Her recently published book, The Enemy Within: A Tale of Muslim Britain, is creating waves in Britain. She has been scathing about the government’s counter-terrorism policy called Prevent, calling it “toxic” and “broken”. The Prevent strategy, which she originally supported as part of a battle between violence and democracy, became problematic for her when she observed it begin to alienate British Muslim communities. Instead of working alongside Muslims to address community concerns and causes of violence, attention was paid to the idea that “ideology” was driving terrorists to violence. Sayeeda noted, “To discuss root causes was seen as an expression of disloyalty.”
Naturally enough, Warsi’s outspoken criticism, delivered with such confidence, has incurred the wrath of many in the media who have poured their scorn into scathing reviews of her book. “Much of the resulting text reads like poor cut-and-pastes from Wikipedia,” sniffed The Times.
While her faith was of little concern to others in her youth, a light has been cast on her Muslim identity in the decade since the terrorist attack on 7/7. All around her, Muslims have been cast as a monolithic group whose Islamic values are inherently contradictory to British values, but, Sayeeda observes, Muslims are a far cry from a monolith, and British values have evolved drastically in the past two centuries and will continue to evolve. Sayeeda remains optimistic that if the mistakes made in dealing with Muslims in the past decade are corrected, it is possible to create a shared and inclusive British identity.

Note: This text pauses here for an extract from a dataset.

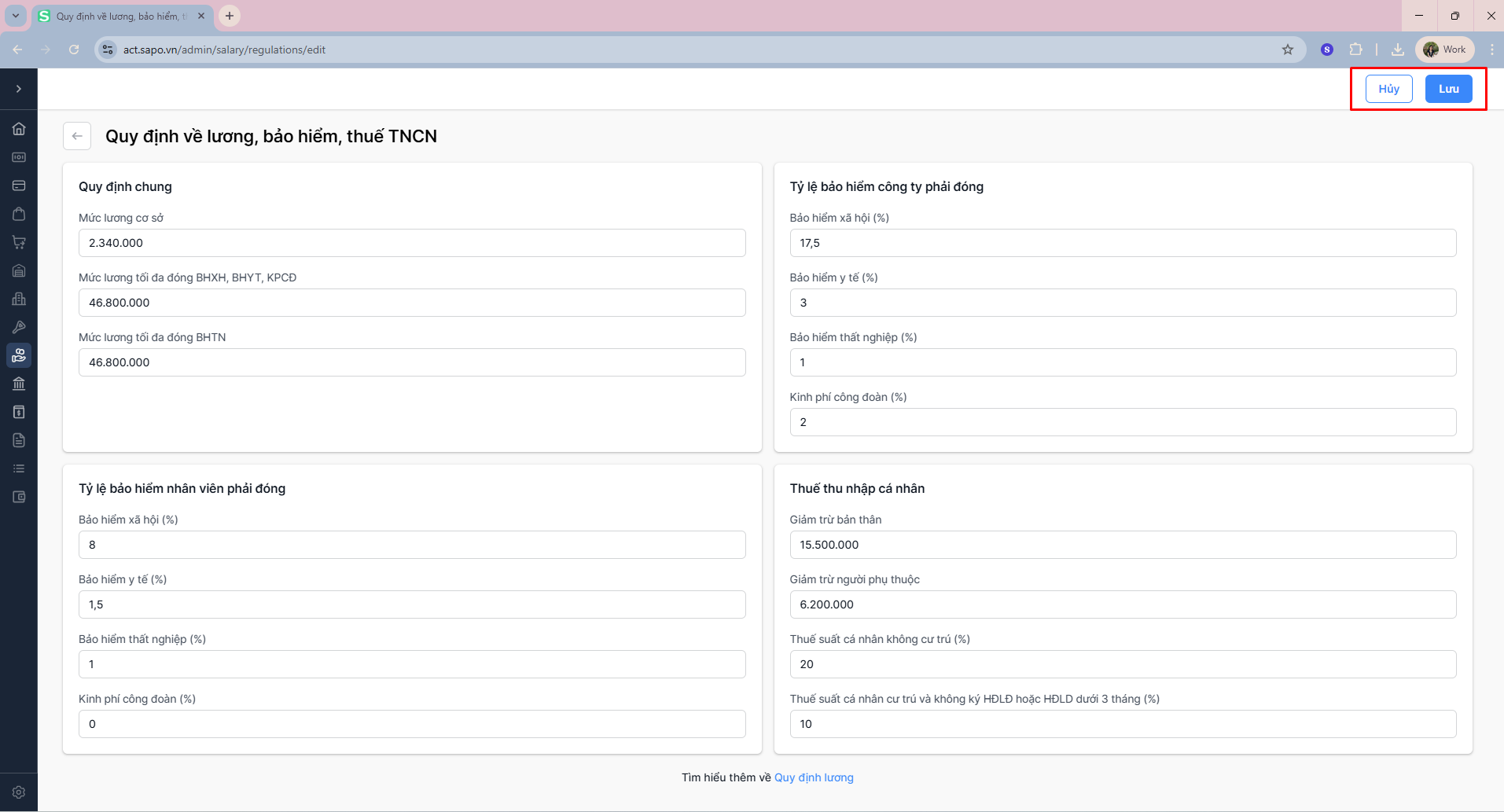Expand the collapsed sidebar with chevron
This screenshot has width=1504, height=812.
point(19,89)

Sayeeda urges Muslims to critically engage with the holy texts and history to determine the best way to live their lives in Britain. Politicians need to stop basing policy on personal agendas and instead develop policy rooted in fact, with emphasis on problem solving and not fear mongering. Both need to reach out to each other to get to know the “other”.
Sayeeda is an authentic bridge between the communities. She needs to be heeded by both sides.